Bridging the gap between complex scientific research and the curious minds eager to explore it.

Computer Science, Computer Vision and Pattern Recognition

Efficient Unfolding of Documents Folded in Half Using Neural Networks

Efficient Unfolding of Documents Folded in Half Using Neural Networks
  • Document digitalization has become crucial in today’s world, and mobile devices are increasingly popular for capturing images of documents.
  • However, common OCR methods cannot be applied directly to camera-captured images due to distortions caused by folding or other factors.
  • To address this issue, researchers have proposed rectification techniques that involve restoring a document image as if it were scanned with a flatbed scanner based on the image of a document captured with a mobile device.
  • In this article, we propose a new deep learning-based algorithm called Unfolder to rectify distorted document images.

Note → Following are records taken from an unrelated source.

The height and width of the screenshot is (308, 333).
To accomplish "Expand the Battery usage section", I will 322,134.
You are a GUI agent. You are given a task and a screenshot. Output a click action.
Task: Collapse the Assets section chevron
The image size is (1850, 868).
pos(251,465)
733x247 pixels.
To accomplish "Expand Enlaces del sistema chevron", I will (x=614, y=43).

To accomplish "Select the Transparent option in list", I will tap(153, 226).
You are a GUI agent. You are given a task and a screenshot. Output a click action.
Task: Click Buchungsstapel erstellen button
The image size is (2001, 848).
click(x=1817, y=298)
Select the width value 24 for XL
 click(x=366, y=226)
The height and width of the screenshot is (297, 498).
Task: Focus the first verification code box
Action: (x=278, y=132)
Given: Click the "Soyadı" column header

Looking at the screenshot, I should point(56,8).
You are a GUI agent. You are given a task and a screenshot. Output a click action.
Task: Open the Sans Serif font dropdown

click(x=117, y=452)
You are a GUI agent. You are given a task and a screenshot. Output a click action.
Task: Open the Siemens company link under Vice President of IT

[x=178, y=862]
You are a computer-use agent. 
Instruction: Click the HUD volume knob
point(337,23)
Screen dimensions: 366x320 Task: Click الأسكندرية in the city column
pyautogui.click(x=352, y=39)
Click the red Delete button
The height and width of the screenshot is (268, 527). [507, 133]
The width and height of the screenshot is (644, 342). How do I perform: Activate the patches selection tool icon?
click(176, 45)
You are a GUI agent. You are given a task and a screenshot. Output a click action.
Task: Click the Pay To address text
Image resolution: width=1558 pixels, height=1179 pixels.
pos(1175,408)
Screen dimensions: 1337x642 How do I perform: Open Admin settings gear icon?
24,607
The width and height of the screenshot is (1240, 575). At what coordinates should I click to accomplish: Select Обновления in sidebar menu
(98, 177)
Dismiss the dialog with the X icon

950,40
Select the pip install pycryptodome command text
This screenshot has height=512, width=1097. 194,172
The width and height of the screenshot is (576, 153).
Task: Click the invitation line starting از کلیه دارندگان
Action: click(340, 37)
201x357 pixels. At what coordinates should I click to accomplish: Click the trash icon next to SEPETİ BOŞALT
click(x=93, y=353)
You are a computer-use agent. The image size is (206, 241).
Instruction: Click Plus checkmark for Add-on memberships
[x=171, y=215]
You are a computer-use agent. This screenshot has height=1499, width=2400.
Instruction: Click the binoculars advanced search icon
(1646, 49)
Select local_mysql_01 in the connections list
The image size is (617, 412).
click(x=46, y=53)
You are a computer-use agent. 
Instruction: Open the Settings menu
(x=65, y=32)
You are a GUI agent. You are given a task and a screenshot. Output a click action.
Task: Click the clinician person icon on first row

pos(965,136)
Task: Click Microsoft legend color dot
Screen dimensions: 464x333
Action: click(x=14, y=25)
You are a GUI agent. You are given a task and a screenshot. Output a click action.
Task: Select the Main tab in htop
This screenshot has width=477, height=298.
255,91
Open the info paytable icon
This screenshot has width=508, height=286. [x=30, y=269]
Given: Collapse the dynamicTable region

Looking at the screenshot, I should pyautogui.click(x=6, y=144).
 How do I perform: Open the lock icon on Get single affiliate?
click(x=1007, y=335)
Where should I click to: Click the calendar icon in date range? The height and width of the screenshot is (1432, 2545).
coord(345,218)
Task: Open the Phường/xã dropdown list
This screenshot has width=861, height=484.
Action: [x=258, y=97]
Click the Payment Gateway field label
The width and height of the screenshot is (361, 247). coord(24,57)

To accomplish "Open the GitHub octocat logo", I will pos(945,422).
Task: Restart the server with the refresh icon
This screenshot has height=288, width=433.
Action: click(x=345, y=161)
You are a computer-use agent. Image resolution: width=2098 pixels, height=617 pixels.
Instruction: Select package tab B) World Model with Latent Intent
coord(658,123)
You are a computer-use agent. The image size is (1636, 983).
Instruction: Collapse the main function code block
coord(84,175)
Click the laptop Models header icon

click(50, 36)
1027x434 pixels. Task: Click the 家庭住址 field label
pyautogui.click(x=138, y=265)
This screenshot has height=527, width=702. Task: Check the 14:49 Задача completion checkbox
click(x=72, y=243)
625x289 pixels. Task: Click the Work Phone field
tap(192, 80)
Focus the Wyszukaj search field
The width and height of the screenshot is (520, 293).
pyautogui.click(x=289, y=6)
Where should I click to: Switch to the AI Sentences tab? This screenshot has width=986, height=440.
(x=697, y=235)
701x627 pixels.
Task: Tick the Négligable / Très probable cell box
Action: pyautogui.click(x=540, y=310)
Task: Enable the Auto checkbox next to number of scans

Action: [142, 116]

The Proposed Algorithm: Unfolder

  • Unfolder is designed to address the problem of rectifying documents folded in half.
  • The algorithm consists of two stages: content recognition and image rectification.
  • In the first stage, Unfolder detects the creases in the document using a convolutional neural network (CNN) and recognizes the contents of the document.
  • In the second stage, Unfolder uses a fully convolutional network (FCN) to rectify the distorted image of the document by unwrapping the texture around the contour of the creases.
  • The rectified image is then cropped to remove any irrelevant information and enhance the quality of the text.

Advantages of Unfolder

  • Unfolder is fast and efficient, taking less than a second to perform on a smartphone mobile processor.
  • Unfolder can handle documents folded in different ways, including those with creases, tears, or other types of distortions.
  • Unfolder provides accurate results by using deep learning techniques to recognize the contents of the document and rectify the image.
  • Unfolder is open-source, allowing researchers to explore and modify its architecture for further improvement.

Conclusion

  • In this article, we proposed a new deep learning-based algorithm called Unfolder to rectify distorted document images captured with mobile devices.
  • Unfolder demonstrates fast performance, accuracy, and flexibility in handling different types of distortions, making it an excellent solution for document digitalization applications.
  • By leveraging the power of deep learning, Unfolder can help democratize document digitalization and make it more accessible to people around the world.